There are numerous techniques for plotting such overlaid points.

  1. Jittering.

    Points can have a small amount of random noise added to the x and y values so they become slightly offset from each other

    coincident x and y with jittering

    We can suddenly see there's quite a few points at $(3,3)$ that were not obvious before; this changes the impression of where the centers of the two variables lie.

    A similar approach can be seen for ordered categorical variables here

  2. Plotting with transparency

    If points are plotted with a transparency (alpha) level, a single point looks "faint" while multiple points in one position look more solid, making the greater density of points obvious by a greater density of color.

    overplotting with transparency

    (here generated with plot(xx,yy,col=rgb(0,100,0,70,maxColorValue=255), pch=16))

    [Added in later edit: I somehow seem to have changed my example data after this point. I am not sure how it occurred, but it doesn't especially matter except for the fact that the later plots aren't quite identical to the earlier ones. I am not going to regenerate them all as it doesn't alter the ideas.]

  3. Symbols to indicate multiplicity

    You can plot symbols that directly indicate the value in some way, and through size and weight of symbols attempt to give a rough second impression of the relative density. Here are some that might be used.

    list of symbols of each count

    So for our data:

    symbols indicating overplot count

    A very simple version of that approach is to simply plot a count of the multiplicity ("1", "2", "3" etc). It's very easy to do but it doesn't really convey the visual impression well, and I decided not to include the example, but I can put it up if anyone cares.

    More sophisticated versions of this approach can be implemented, such as sunflower plots (see, for example, ?sunflowerplot in R):

    sunflower plot

    The advantage of the sunflower plot is it's a bit more automatic to do, and it can handle high multiplicity without fiddling about with symbols.

  4. Stacking (This one was suggested by Nick Cox in comments)

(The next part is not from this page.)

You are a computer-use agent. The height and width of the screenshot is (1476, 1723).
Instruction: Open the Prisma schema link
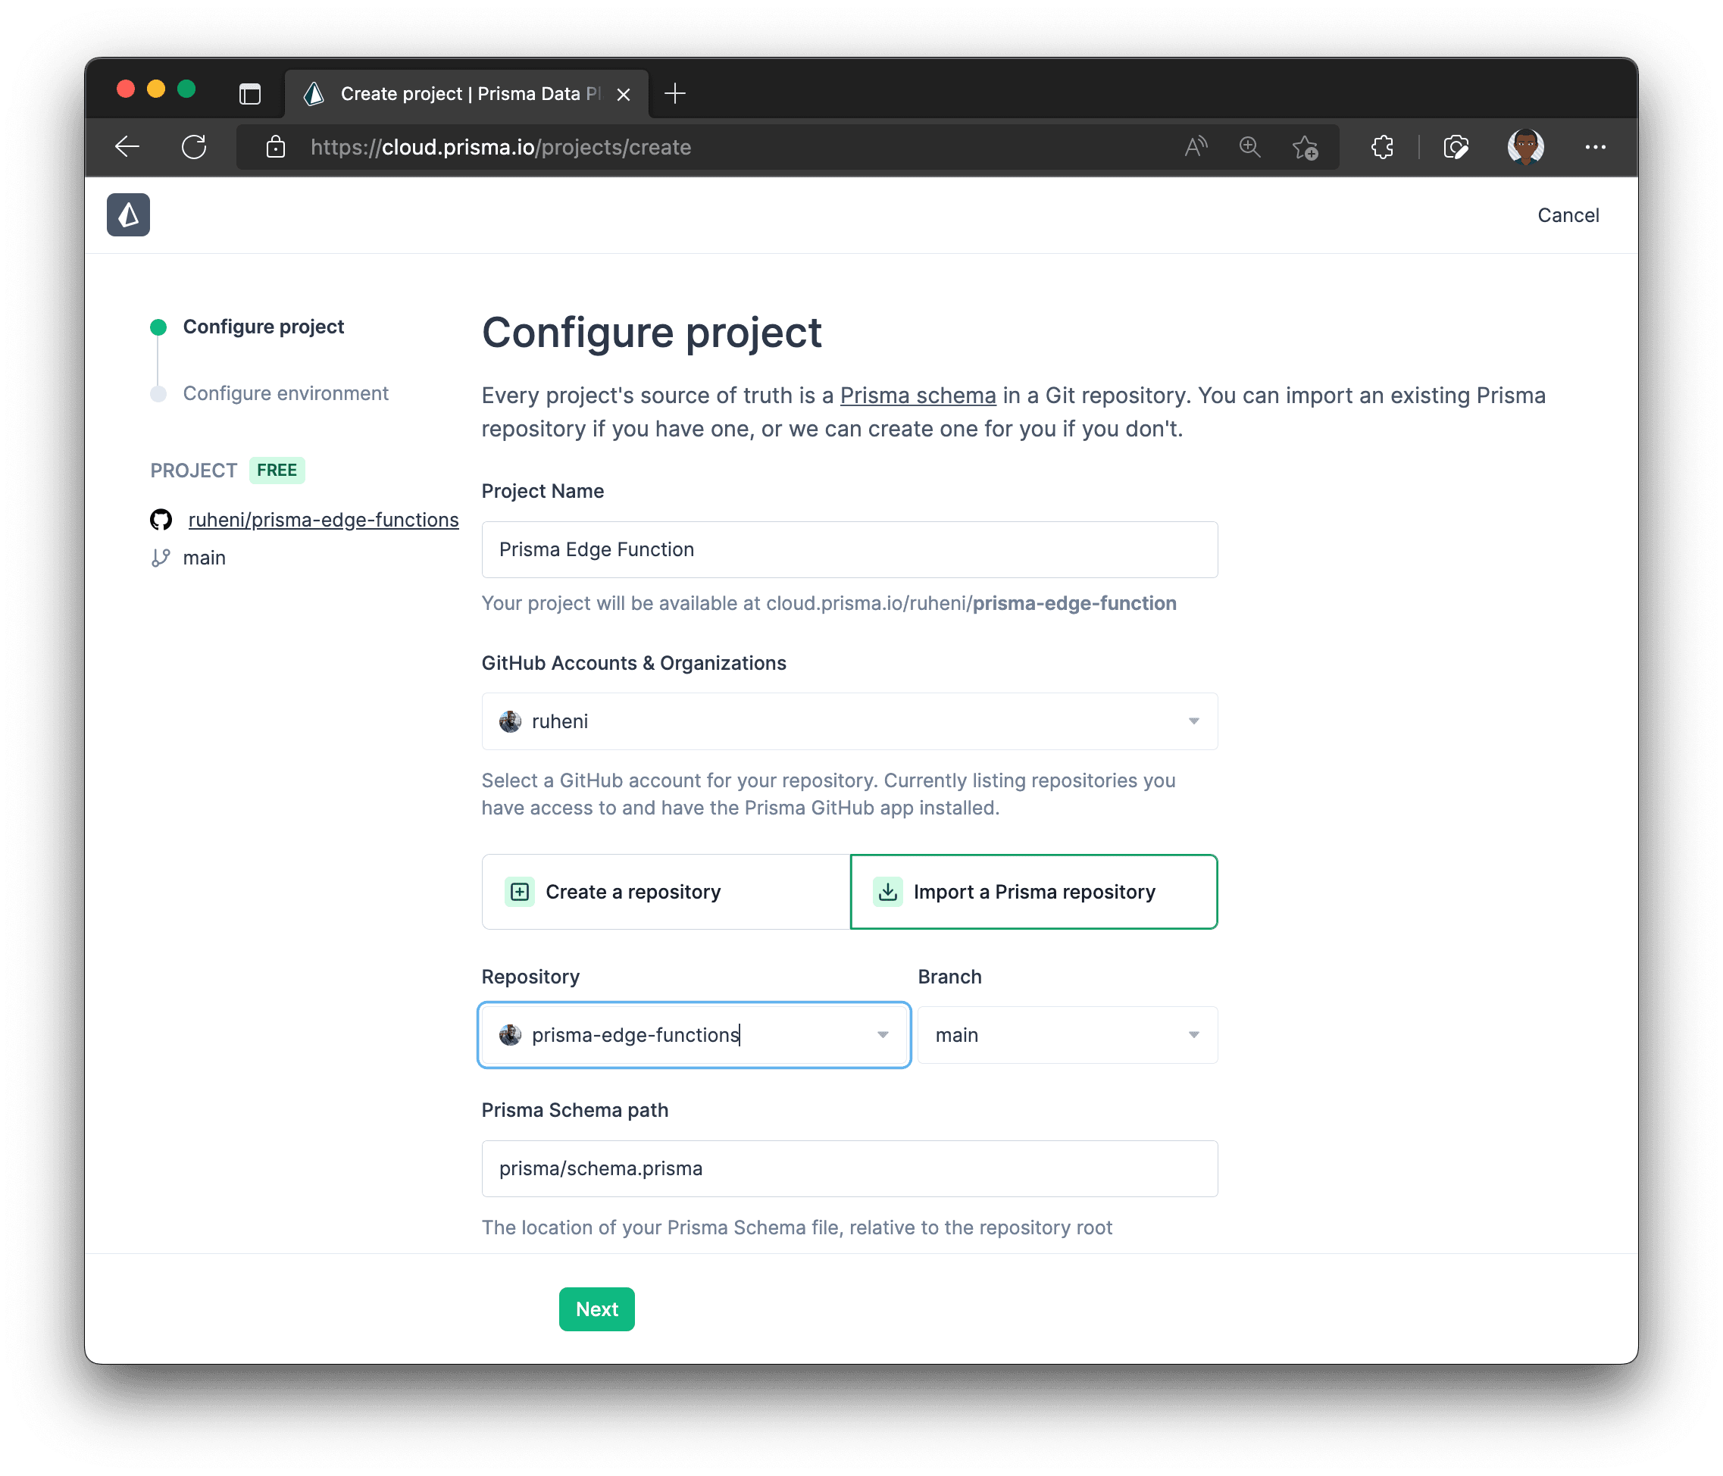tap(917, 396)
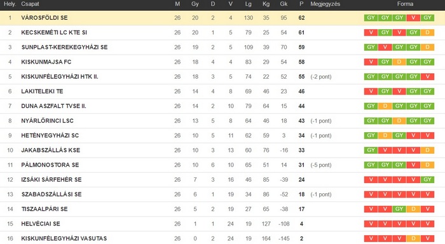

    enter image description here

    While it might run into problems if there were a large range of values on the x-axis (so the space between them might be too small to accommodate a high multiplicity of points), I think this works fairly well for my example data. It should be possible to squeeze the points up a bit more/draw them smaller, and so fit a slightly higher multiplicity in. In cases where there were mostly multiplicity of 1, 2 or 3, I think this is a highly competitive approach - it came out better than I thought.

  5. Using area to convey point multiplicity

    area of point shows multiplicity

    Here again, amount of ink indicates number of points (by making symbol size $\propto\sqrt n$).